Yapılacak görevler:
1) Felsefede tanrı kavramını ele alan metne göre tanrının bilgisel tartışması hangi dalın konusudur?
2) Felsefede tanrı kavramını ele alan metnin devamını getirin.

Verilen metin:
--

Tanri kelimesinin, felsefede ve felsefenin iki ana dali olan metafizik ve epistemolojisindeki kelime degerine verilen anlam ve icerikleri farklidir.

 

Tanrinin felsefenin metafizik dalindaki varliksal tartismasinin dali teoloji, bilgisel tartismasinin dali ise epistemolojidir.

 

Varliksal olarak tanri; teolojide varligin ontolojik bakis acilarina gore degerlendirilir.

 

Idealizm de, tanri soyut bir algi oldugundan genelde inancin dogrulanmasi temelinde varlanir.

 

Materyalizmde, tanri somut bir algi oldugundan, genelde inancin yanlislanmasi temelinde de yoklanir.

 

Pozitivizmin ise tanriya bakisi ne somut ne de soyuttur. Cunku pozitivizme gore boyle bir varlik algisi yoktur.

--

Kaynak listesi:

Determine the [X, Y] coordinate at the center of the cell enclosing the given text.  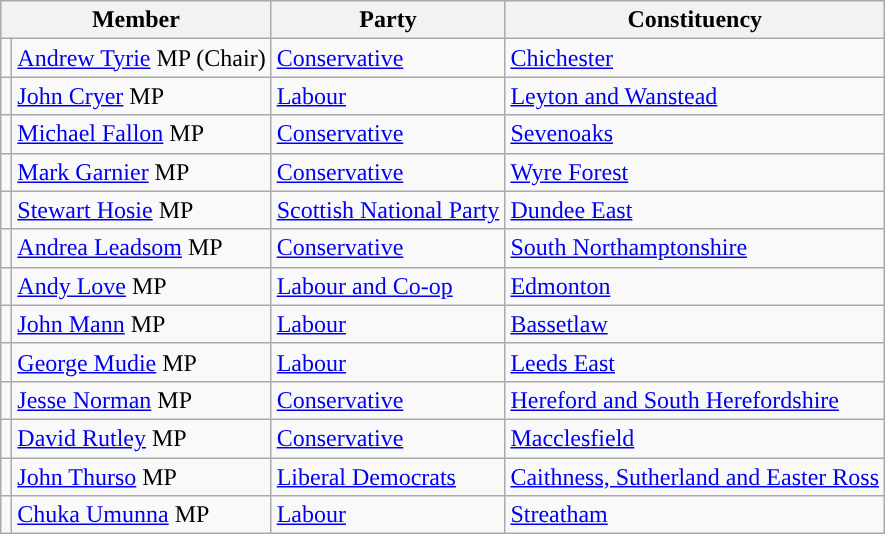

--

Beklenen çıktılar:
1) Epistemolojinin.

2)
 

Bunlarin disinda varligi gercekleme (realite) temelinde ise, varlik yine oznel temelde inancin dogrulanmasi olarak vardir ve nesnel temelde inancin yanlislanmasi olarak yoktur.

Pozitivizimde ise isim olarak vardir.

 

Tanrinin teolojik temelde varliginin bilinip bilinmemesi ise farkli bir konudur. Cunku burada BILINECEK OLAN NEDIR? Tanrinin teolojik mi yoksa epistemolojik mi bakis acisi?

 

Epistemoloji de ise tanri bir bilgidir ve bilgi, gercegin ne oldugunun (truth ki realite degildir) inanc ile dogrulanmasidir.

 

Iste burada hem nesnel hem oznel hem somut hem soyut tanri mumkundur.

 

Dolayisi ile burada TANRININ VARLIKSAL INANCSALLIGININ YERINI, TANRININ BILGISININ BILINMESI/BILINMEMESI alir.

 

Bu su demektir. Mesela bir kisi Allah'in varligina teolojik olarak inanmayabilir, ya da Allah'in varligini yoklayabilr.

 

Yalniz Allah bir bilgi olarak islamin insanogluna tanittigi bir sosyal bilgidir ve bir kisi pekala bu bilgiyi islamin ortaya koydugu gibi ogrenebilir ve bilebilir.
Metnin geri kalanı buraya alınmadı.